Statistics Colloquium

THE DEPARTMENT OF MATHEMATICAL SCIENCES AND
THE CENTER FOR APPLIED MATHEMATICS AND STATISTICS,
NEW JERSEY INSTITUTE OF TECHNOLOGY

11:30 AM to 1:00 PM
Wednesday, December 18, 2002

Cullimore Hall Room 611
New Jersey Institute of Technology





Zhanyun Zhao, Ph.D.

The Wharton School, University of Pennsylvania

" Analysis of the Dual System Estimate in the 2000 Census "

The Accuracy and Coverage Evaluation (A.C.E.) study was conducted to measure the overall and differential coverage of the U.S. population in Census 2000. The A.C.E. involves two parts: E-sample from Census records and P-sample from an address file. Dual system estimate is used to obtain an estimate for undercount, and it is conducted at post-strata level defined by homogenous groups based on geography, race/Hispanic origin, housing tenure, age/sex, etc. Based on both E-sample and P-sample information, a synthetic dual-system estimate is produced for any geographic level. There are two main assumptions in this process. First, the E-sample and P-sample are independent of each other, i.e., there is no correlation bias. Second, the undercount rates are constant within post-strata across geographic areas, i.e., post-strata are actually homogeneous. We set up a joint Poisson model to test these hypotheses. By a procedure involving the bootstrap resampling of the log-likelihood ratio statistic and the EM algorithm, both hypotheses are rejected.

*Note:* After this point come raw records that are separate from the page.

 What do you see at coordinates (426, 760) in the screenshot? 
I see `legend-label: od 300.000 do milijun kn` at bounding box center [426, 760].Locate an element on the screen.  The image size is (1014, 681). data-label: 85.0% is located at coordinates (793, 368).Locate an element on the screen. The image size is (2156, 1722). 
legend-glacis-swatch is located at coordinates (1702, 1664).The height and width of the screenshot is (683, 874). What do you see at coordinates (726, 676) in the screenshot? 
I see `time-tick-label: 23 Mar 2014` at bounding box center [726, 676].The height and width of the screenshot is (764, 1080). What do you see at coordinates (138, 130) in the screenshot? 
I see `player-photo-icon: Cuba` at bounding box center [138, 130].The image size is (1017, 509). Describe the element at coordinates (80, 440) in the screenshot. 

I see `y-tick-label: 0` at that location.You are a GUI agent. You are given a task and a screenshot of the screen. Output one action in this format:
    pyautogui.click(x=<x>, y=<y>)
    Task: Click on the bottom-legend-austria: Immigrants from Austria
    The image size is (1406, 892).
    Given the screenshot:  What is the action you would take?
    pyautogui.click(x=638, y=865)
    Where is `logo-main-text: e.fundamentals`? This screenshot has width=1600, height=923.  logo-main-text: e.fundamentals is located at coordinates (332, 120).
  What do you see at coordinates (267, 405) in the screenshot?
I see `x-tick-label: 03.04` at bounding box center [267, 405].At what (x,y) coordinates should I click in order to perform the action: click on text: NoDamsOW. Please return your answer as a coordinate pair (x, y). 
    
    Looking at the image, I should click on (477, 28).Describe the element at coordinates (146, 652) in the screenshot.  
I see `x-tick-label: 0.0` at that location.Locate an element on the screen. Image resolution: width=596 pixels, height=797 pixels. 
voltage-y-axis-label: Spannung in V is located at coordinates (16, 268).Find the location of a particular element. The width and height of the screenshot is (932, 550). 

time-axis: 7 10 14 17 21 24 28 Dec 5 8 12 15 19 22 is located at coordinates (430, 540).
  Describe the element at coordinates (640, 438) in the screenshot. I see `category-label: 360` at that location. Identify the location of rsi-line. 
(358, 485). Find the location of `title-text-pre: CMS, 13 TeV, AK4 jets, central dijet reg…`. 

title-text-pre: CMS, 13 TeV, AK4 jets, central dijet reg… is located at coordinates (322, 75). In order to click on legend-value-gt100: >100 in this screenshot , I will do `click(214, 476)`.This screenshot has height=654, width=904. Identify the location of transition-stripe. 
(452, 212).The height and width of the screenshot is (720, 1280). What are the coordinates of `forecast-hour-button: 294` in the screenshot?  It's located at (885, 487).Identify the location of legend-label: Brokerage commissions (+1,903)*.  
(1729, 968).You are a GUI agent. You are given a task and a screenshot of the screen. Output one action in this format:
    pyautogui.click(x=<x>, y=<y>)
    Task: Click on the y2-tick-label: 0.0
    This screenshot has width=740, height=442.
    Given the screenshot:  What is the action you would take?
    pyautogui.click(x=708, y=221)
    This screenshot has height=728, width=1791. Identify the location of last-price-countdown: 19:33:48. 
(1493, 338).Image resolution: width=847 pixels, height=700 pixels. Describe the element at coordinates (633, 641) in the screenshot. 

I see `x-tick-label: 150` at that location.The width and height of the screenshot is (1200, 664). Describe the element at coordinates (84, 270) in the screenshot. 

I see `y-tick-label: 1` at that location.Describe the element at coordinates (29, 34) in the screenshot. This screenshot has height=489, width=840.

The mandated purpose of the U.S. census is to determine how many congressional seats can be allocated to each state. The apportionment of the congressional seats is based on the population share. A state's population share is normally defined as its percentage of the national total. We examine whether there are clear-cut differences beyond random variability between the census count shares and synthetic dual system estimate shares. We use a bootstrap method for the share comparison and the answer is YES. The Census Bureau uses a jackknife method to measure the variance of share difference. We also investigate the differences in variance using jackknife and bootstrap methods.

We also design alternative formulae for synthetic dual system estimation. We come up with two alternative formulae. One is inspired by the logic underlying the census formula; the other uses imputation rates to estimate the undercount rates for states within post-strata. Both alternative formulae yield the same expectations as the census formula if the imputation rates are distributed homogeneously. In reality where the imputation rates are not homogeneous, we find the census formula to be a compromise of the two alternatives. We show that each formula has its own merit, and no one dominates another.